Although your design eventually will have to pass compliance testing, that procedure is different from precompliance testing. Both are based on the same national and international standards, but compliance testing must be done very accurately, on a properly prepared test site with equipment that complies with CISPR specifications. In contrast, precompliance testing is an investigatory process.

You don’t know if the product will meet the emissions or susceptibility limits so you need to find out. Testing approximates compliance test conditions, but rather than being accurate to 0.5 dB, it is intended to help you understand why some performance areas are marginal. At which frequencies and orientations is the product failing or close to failing?

Precompliance testing can be very interactive and iterative given the test- fail-troubleshoot-redesign-retest cycle inherent in prototype performance verification. Accordingly, ease of use has a different emphasis for precompliance test software than for compliance test applications. Total automation is much less important for precompliance work than having straightforward control of only the necessary functionality.

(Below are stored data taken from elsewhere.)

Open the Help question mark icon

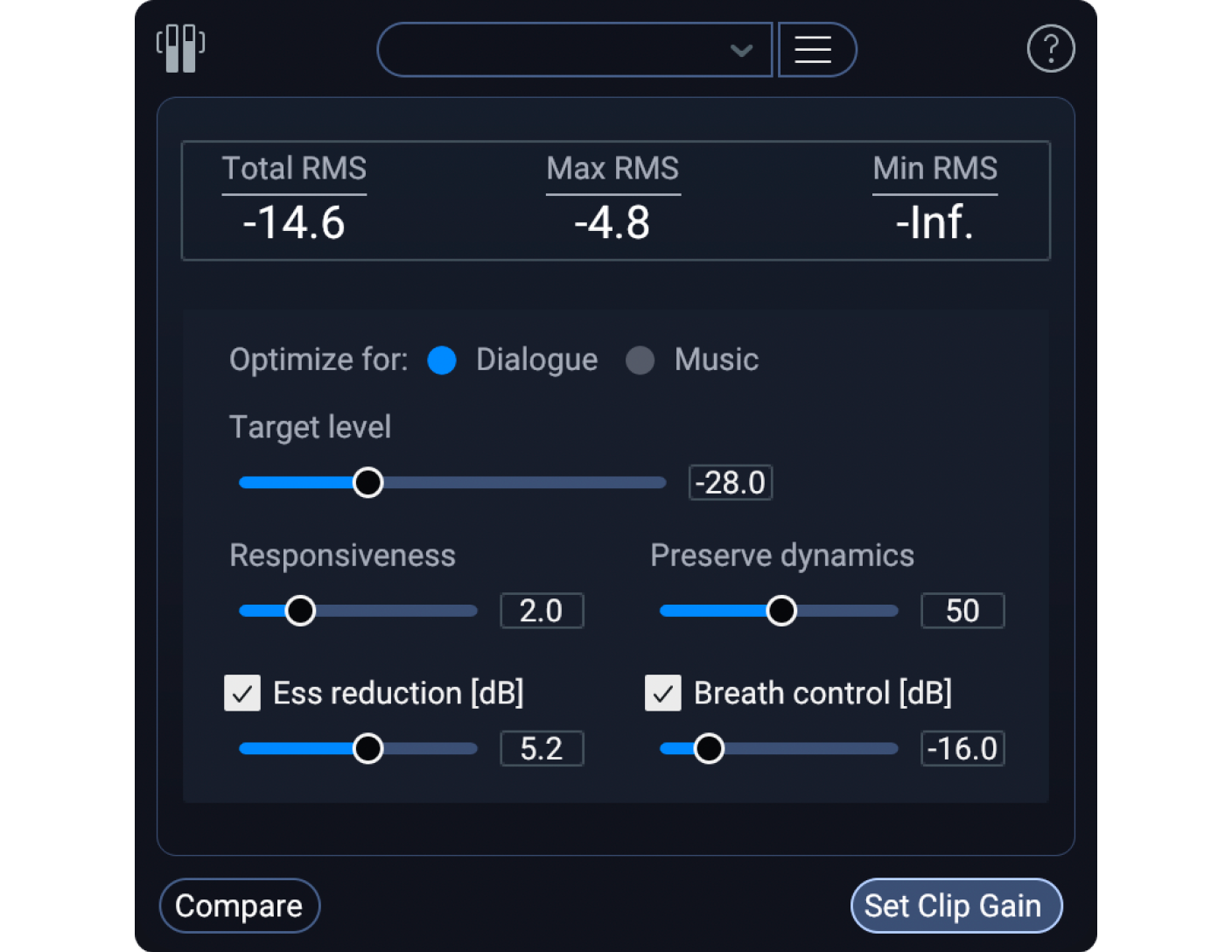tap(1050, 48)
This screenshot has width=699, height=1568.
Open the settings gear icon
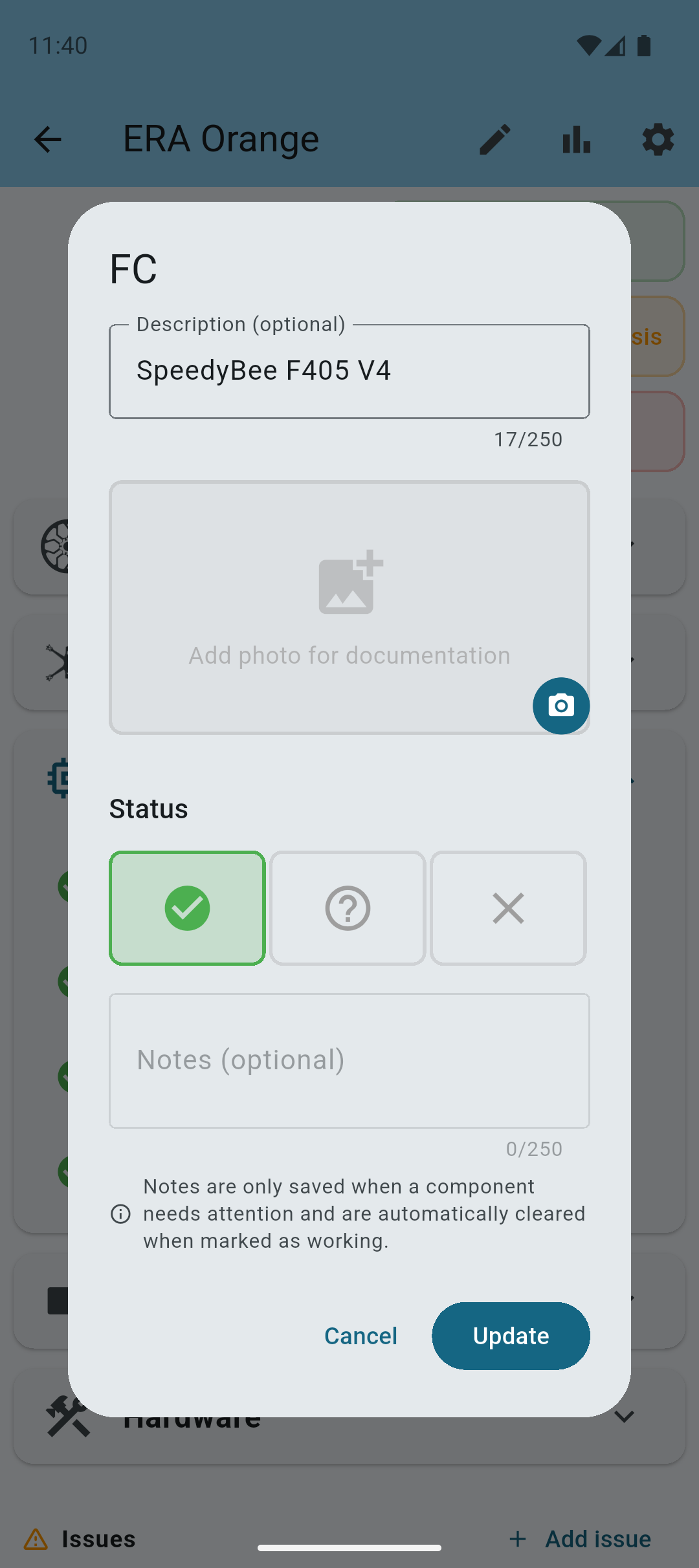[x=658, y=139]
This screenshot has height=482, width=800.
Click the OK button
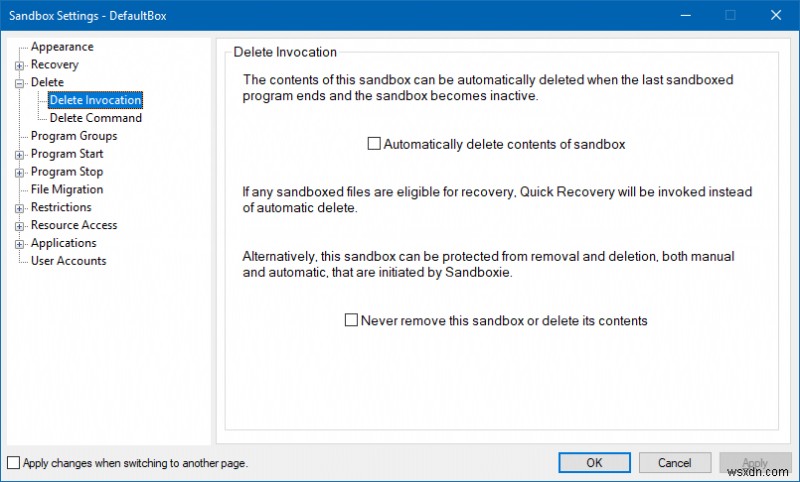click(x=594, y=463)
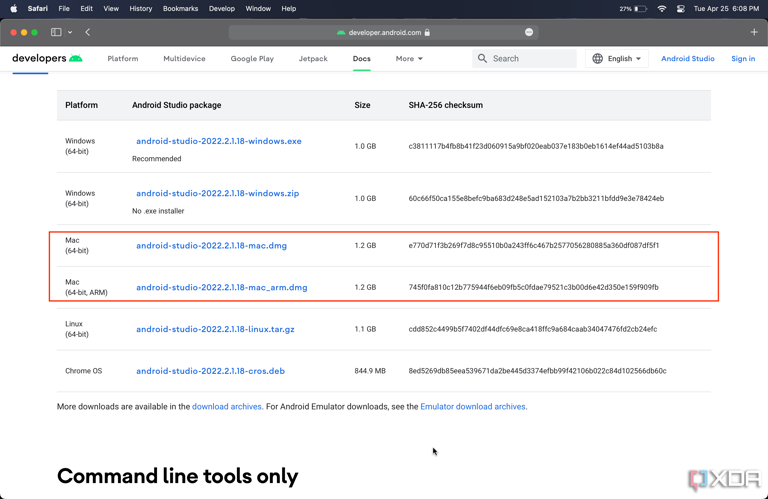Click the Wi-Fi icon in menu bar

661,9
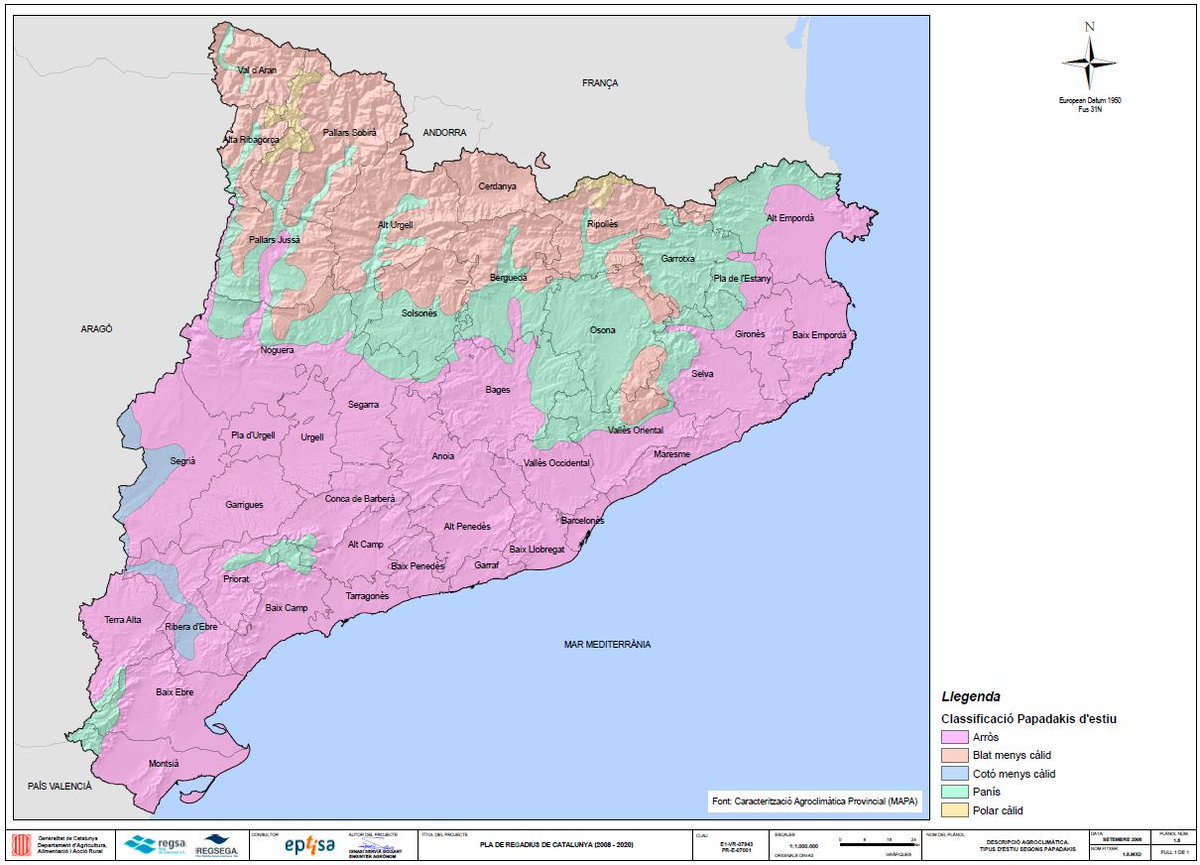Image resolution: width=1200 pixels, height=865 pixels.
Task: Click the Alt Empordà region label
Action: pyautogui.click(x=791, y=218)
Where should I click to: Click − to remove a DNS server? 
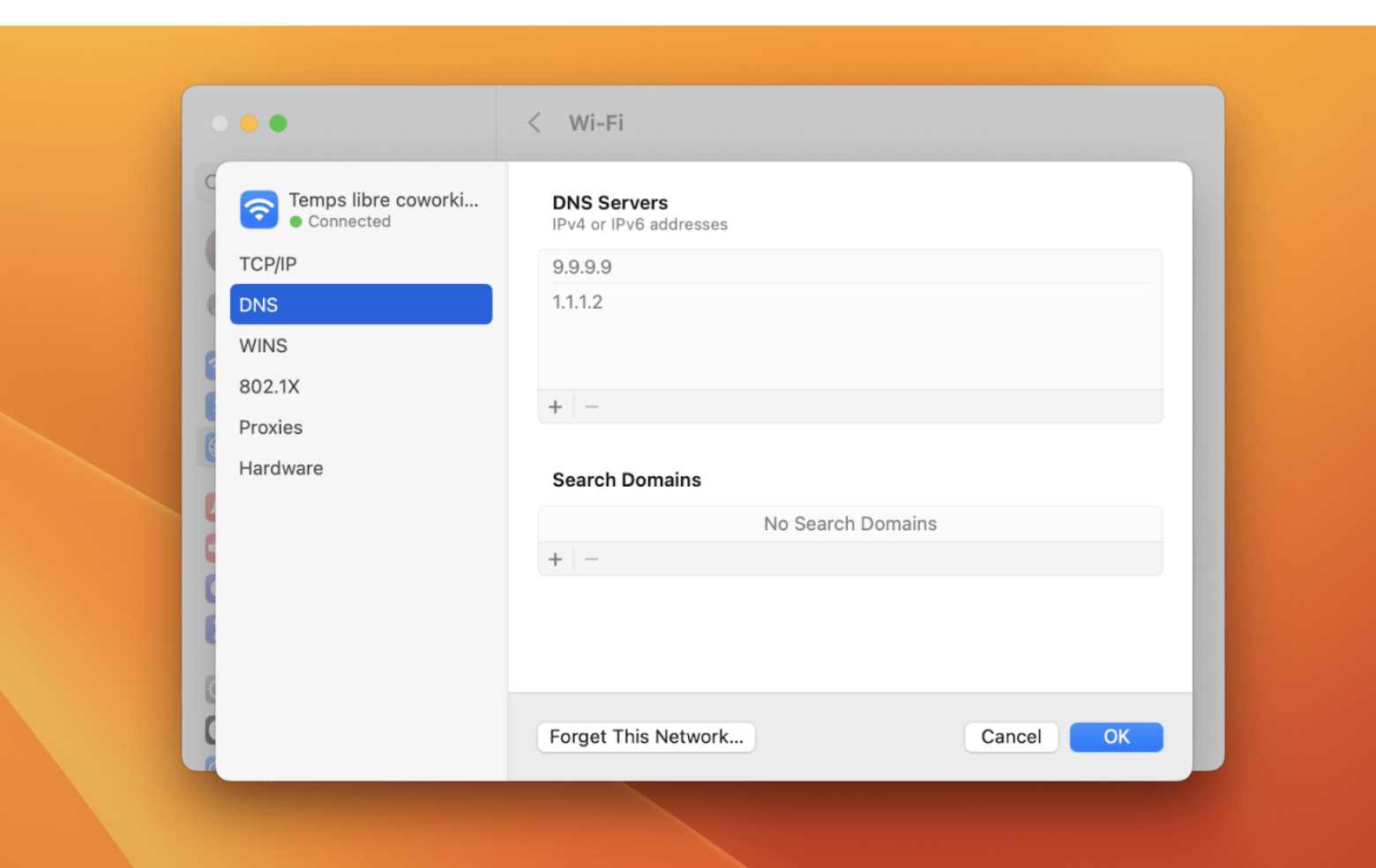point(591,407)
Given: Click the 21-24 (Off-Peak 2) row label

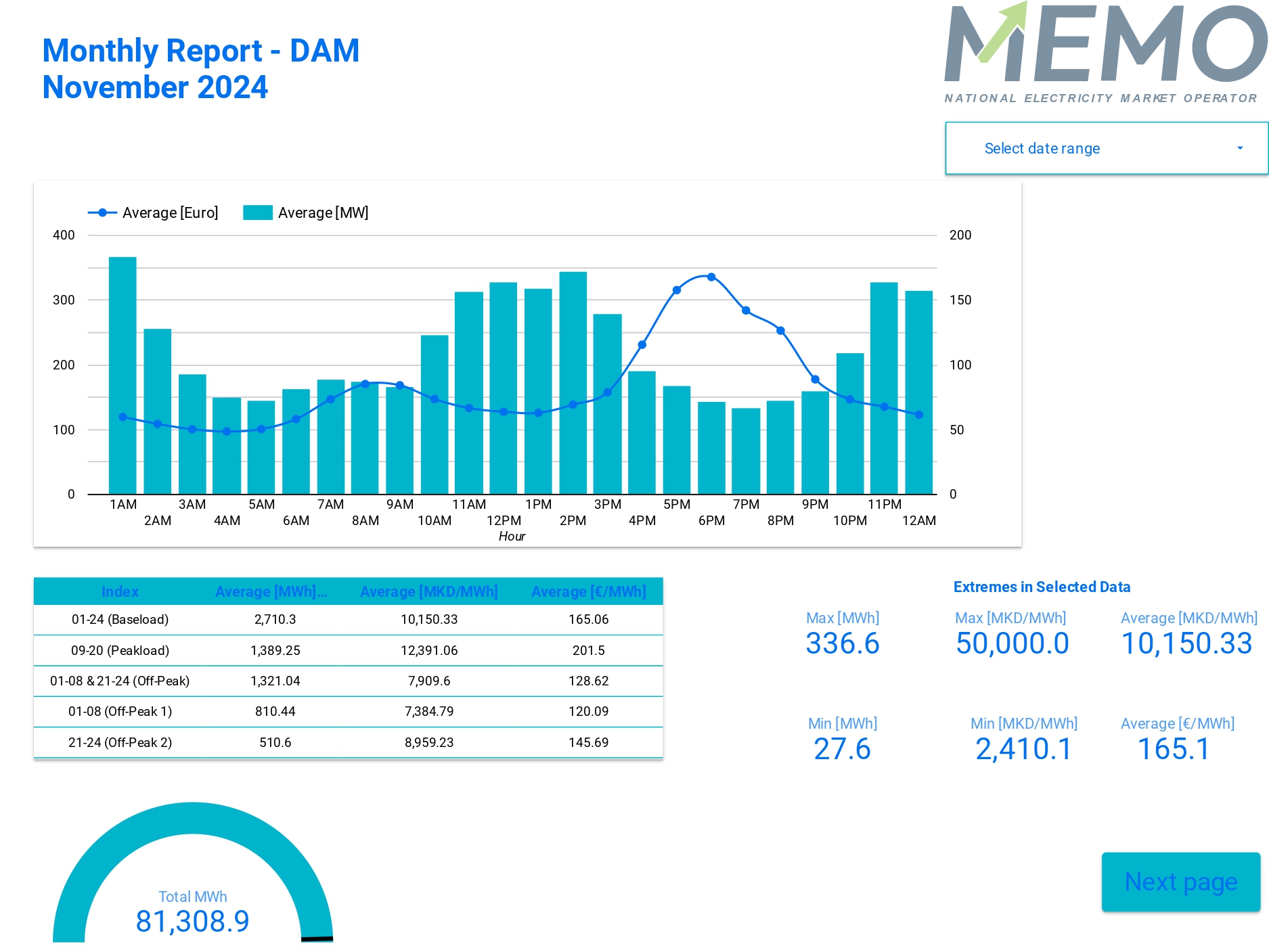Looking at the screenshot, I should click(x=120, y=742).
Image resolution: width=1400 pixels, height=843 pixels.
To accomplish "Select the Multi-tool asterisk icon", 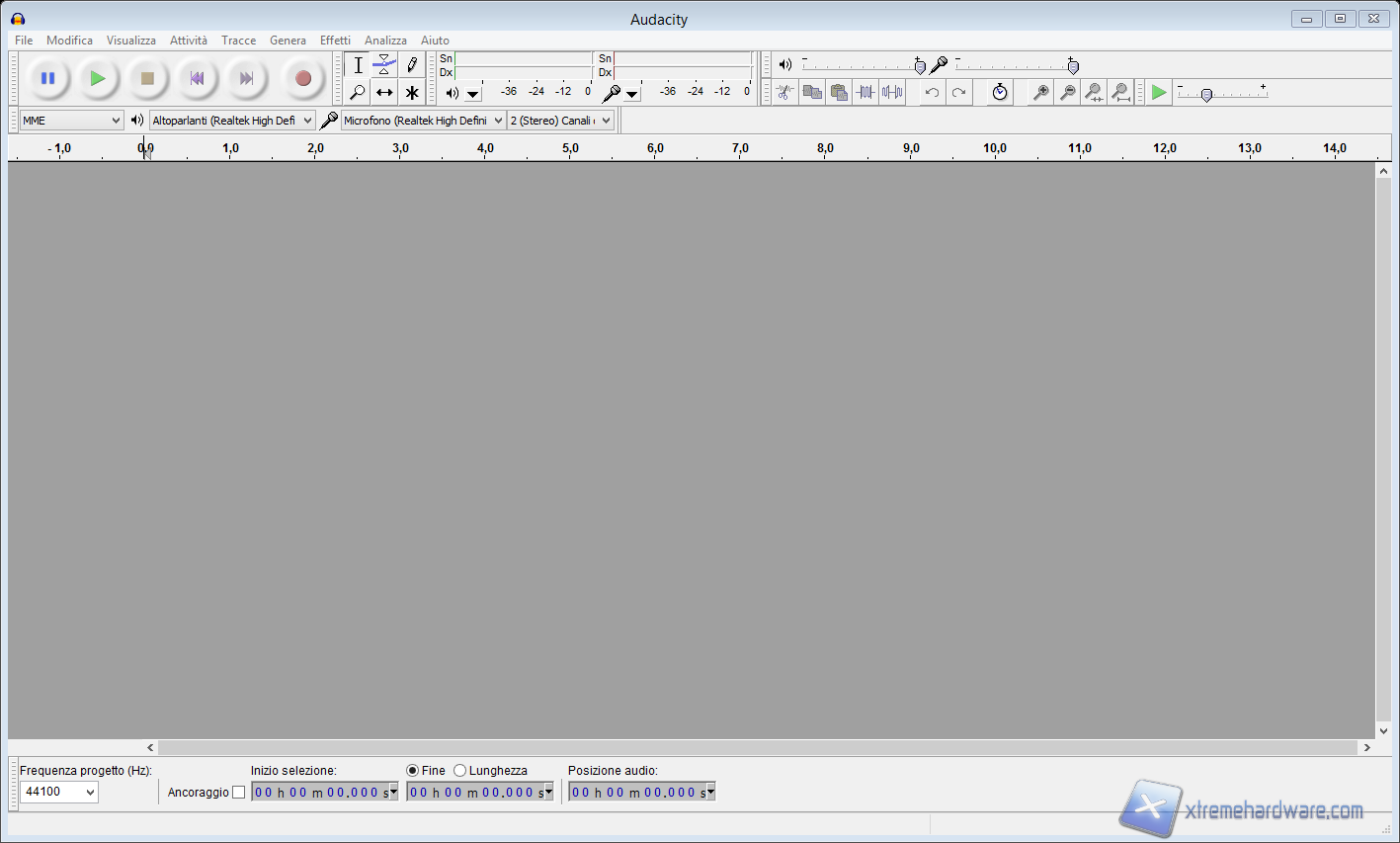I will click(x=412, y=93).
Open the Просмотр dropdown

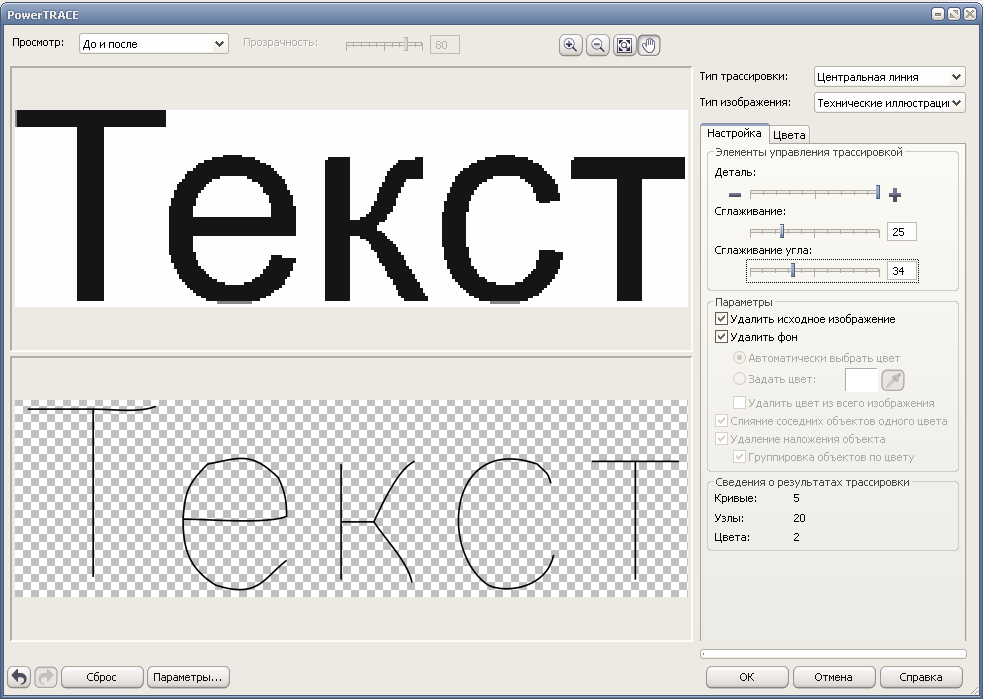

Precompliance Software Programs

Precompliance testing must be reasonably accurate but may be an infrequent activity in a small company. Test setups often will be ad hoc arrangements made without the benefit of a proper screened room, anechoic chamber, or open-air test site (OATS). And, engineers may lack detailed familiarity with test instruments as well as test specifications.

These are some of the factors Laplace Instruments’ products address. “Test-site calibration almost invariably is the major source of measurement error,” commented David Mawdsley, Laplace managing director. “Because they need a low-cost solution, engineers want a precompliance system that can be used in parking lots, loading bays, a spare conference room, or an odd corner of the lab. Of course, they have to deal with ambient signal interference in such an environment.”

The company’s precompliance test software is dedicated to the Laplace range of analyzers and, when used in conjunction with a calibrated reference source, will automatically measure the characteristics of any site. The software applies appropriate correction factors to make the site produce measurements approximating those that would be measured in a 3-m OATS. In addition, ambient cancellation effective under most conditions is provided.

The user selects the type of test being conducted, but the software does not allow other detailed inputs. Instead, it automatically sets variables such as resolution bandwidth, frequency step, and sweep rate to ensure that no measurement errors result from user inexperience or simple mistakes.

Further, a TestDirector button accesses an expert system to guide the user through the common CE directives leading to selection of the appropriate standard to suit the product and explanations of the test techniques and test parameters. A step-by-step demo is available from Laplace Instruments.¹

Rohde & Schwarz (R&S) markets ES-SCAN, a software tool suitable for all EMI tests prior to final certification. It is a 32-b Windows application that facilitates precompliance testing to commercial standards and works with the company’s ESPI3 and ESPI7 Test Receivers. Capabilities not required, such as remote control for turntables, antenna masts, or absorbing clamp slideways, are not included.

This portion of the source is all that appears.